__INSTRUCTIONS FOR THE TASK__
Wherever the string "Source" shows up in the records below, return that line.

Start of DATA FOR THE TASK

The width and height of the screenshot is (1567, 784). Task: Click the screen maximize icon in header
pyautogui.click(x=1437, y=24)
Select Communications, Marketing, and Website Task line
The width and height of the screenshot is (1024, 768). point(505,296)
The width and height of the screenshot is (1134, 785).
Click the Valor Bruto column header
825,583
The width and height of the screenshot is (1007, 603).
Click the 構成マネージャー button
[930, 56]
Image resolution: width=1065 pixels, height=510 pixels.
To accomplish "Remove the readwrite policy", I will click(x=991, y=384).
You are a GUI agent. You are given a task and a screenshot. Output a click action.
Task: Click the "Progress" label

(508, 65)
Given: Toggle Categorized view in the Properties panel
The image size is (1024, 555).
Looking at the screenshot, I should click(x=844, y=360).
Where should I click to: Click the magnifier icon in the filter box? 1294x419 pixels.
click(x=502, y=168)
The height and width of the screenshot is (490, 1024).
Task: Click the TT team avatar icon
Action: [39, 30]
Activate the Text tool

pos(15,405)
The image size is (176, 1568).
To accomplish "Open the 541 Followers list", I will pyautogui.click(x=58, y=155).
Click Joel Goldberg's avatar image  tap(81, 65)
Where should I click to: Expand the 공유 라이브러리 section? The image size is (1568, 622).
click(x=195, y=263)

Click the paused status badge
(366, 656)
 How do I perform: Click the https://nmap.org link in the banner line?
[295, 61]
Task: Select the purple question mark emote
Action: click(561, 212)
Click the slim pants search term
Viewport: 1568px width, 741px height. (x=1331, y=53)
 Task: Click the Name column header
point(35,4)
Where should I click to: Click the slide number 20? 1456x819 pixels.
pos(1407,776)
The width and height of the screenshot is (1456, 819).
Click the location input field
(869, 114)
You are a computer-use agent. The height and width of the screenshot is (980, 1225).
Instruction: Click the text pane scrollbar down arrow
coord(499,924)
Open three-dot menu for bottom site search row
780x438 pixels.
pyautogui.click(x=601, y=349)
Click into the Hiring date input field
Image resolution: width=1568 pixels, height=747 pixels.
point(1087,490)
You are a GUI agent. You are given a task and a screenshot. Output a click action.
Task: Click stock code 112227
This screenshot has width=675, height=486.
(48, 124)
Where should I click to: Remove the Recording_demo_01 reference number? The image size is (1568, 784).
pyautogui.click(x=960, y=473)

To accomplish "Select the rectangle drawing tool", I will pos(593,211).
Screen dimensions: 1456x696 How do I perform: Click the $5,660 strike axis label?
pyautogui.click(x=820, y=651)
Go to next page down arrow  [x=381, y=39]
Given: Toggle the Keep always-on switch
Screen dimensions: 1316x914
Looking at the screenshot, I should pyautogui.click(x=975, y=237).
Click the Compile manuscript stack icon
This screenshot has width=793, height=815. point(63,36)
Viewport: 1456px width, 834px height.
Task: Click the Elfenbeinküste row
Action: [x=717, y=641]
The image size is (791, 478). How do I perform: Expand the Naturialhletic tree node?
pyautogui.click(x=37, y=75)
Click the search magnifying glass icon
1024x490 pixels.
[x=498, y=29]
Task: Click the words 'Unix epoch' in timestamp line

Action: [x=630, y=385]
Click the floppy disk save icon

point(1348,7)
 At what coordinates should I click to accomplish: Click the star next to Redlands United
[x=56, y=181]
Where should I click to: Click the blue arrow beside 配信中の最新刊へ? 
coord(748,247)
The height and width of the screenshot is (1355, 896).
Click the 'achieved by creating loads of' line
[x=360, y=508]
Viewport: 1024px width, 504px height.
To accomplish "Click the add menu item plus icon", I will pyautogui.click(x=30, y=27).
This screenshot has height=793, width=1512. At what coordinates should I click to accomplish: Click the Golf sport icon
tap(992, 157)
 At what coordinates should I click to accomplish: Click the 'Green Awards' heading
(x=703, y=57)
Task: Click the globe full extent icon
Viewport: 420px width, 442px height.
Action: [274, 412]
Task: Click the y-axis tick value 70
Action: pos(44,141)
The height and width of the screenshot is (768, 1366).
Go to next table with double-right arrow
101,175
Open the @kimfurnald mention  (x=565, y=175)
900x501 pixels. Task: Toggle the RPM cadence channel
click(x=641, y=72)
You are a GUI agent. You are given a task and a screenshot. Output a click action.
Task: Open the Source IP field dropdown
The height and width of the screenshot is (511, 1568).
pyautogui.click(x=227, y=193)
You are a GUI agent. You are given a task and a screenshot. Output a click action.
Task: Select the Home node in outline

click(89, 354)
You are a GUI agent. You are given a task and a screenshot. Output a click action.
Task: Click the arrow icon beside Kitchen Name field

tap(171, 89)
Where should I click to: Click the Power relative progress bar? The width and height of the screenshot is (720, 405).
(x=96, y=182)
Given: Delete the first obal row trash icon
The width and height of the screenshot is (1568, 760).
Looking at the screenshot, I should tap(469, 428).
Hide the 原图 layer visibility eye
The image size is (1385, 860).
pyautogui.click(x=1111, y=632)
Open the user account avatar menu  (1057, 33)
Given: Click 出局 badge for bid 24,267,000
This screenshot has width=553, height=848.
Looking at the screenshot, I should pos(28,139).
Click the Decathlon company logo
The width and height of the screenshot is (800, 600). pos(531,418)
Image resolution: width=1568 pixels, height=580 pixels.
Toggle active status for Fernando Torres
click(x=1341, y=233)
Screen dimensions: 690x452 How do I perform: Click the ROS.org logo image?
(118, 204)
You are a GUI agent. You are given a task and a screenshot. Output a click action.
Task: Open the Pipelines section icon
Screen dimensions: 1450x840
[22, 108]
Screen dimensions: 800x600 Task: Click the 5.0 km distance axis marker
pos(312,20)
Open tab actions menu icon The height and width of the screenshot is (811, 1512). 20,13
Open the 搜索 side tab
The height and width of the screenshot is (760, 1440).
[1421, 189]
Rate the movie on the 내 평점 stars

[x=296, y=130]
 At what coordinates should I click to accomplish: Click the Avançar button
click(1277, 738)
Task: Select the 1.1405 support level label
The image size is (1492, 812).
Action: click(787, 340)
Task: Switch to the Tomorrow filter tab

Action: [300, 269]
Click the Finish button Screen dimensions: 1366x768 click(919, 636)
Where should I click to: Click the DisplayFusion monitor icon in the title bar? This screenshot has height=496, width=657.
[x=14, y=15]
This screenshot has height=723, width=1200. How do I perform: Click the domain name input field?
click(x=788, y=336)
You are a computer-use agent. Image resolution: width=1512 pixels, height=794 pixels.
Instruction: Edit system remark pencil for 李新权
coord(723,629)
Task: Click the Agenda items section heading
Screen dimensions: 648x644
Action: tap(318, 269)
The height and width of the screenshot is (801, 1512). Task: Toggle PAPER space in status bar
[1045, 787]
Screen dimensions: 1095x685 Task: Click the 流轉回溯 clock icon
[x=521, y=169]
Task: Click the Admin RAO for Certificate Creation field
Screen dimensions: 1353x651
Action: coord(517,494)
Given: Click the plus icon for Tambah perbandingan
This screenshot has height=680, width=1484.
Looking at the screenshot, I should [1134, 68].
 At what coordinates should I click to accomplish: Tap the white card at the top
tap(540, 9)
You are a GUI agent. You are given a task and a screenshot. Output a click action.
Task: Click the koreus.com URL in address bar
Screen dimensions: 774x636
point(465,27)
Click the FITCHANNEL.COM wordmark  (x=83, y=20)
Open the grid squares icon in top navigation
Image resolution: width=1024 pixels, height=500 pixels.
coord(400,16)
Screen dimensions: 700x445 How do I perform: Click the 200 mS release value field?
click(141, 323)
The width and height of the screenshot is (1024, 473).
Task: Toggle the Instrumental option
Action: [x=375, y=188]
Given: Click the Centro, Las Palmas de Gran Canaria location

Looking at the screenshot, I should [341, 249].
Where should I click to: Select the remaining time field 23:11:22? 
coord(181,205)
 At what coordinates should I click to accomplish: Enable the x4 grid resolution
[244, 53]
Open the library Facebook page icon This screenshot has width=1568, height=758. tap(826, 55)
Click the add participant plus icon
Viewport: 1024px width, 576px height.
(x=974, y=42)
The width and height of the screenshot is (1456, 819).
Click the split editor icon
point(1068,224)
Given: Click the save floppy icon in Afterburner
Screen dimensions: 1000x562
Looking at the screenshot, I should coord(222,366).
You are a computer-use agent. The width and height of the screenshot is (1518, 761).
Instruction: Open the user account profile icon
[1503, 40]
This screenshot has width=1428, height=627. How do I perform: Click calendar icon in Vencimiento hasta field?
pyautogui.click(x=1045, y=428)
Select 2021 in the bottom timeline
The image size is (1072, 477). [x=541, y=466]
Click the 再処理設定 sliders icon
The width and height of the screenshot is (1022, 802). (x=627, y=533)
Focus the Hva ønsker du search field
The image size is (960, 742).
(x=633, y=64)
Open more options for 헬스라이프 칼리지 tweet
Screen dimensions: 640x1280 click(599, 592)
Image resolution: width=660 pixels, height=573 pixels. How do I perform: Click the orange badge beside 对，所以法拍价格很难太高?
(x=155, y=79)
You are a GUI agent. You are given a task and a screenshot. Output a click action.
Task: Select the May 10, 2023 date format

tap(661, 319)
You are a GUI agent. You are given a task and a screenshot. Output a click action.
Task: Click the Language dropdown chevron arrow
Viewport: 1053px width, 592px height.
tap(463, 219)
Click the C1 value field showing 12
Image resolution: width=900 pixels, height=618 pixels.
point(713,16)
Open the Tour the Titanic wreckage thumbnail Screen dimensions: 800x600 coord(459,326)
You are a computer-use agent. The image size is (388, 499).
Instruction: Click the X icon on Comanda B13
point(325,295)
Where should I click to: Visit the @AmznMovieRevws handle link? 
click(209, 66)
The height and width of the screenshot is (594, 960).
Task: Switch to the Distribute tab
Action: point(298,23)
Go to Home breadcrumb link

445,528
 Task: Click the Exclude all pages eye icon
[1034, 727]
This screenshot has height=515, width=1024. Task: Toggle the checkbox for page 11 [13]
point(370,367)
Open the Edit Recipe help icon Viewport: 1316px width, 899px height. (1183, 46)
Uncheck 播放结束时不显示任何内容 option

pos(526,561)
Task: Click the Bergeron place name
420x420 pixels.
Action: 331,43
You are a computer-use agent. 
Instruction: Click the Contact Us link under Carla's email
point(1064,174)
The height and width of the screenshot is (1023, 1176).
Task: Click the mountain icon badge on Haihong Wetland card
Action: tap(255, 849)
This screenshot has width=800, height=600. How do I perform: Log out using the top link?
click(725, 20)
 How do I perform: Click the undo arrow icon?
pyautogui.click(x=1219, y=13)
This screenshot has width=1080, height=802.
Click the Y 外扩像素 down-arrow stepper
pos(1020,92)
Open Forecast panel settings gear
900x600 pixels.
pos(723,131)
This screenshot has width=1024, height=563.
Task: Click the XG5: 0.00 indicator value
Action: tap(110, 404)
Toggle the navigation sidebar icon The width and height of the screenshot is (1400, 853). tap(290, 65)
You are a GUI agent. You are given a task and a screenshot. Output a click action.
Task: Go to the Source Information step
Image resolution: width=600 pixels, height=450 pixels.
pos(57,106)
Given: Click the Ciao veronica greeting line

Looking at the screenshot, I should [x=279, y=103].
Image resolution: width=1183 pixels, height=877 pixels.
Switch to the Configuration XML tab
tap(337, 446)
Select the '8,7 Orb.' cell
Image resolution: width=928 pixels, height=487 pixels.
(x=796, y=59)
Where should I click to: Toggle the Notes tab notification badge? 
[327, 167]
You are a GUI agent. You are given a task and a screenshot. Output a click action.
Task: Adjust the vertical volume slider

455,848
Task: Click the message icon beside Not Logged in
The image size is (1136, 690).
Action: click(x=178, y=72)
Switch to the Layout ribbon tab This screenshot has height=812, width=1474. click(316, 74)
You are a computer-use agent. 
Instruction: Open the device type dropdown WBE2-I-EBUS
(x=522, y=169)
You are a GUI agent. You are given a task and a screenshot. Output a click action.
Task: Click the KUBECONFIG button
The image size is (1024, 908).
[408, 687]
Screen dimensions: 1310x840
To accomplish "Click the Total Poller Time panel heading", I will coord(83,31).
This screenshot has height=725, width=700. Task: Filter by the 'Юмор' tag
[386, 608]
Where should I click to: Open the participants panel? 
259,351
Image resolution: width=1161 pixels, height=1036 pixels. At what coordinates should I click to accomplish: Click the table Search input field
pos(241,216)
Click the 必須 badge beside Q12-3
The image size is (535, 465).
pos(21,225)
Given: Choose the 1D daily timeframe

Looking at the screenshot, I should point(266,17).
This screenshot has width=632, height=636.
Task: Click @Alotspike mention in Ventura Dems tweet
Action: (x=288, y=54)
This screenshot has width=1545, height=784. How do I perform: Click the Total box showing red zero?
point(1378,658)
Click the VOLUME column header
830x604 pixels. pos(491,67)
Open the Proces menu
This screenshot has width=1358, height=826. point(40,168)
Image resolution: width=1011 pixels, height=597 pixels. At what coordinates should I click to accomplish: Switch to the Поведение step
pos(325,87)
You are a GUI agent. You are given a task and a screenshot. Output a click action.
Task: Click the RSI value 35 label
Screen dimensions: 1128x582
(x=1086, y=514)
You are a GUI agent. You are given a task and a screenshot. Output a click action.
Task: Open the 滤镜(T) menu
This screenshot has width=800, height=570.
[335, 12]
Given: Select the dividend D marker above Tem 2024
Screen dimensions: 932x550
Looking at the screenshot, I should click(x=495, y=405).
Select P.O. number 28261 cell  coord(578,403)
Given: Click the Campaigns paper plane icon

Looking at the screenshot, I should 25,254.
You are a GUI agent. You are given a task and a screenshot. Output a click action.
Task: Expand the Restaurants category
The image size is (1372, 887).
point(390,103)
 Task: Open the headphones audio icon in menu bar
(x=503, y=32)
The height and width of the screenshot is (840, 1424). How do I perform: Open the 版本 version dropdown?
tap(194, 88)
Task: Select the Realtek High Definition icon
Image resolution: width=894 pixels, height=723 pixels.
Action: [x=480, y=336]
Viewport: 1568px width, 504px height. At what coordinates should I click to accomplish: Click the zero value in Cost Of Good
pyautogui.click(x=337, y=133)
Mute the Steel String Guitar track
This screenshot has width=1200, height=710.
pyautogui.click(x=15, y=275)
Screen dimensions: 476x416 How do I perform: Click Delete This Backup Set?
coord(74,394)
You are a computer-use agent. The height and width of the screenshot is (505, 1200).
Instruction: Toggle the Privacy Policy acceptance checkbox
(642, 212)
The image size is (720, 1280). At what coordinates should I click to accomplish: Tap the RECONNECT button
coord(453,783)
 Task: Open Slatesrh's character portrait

End of DATA FOR THE TASK

__ANSWER FOR THE TASK__
Task: Open the Source IP field dropdown
Task: Go to the Source Information step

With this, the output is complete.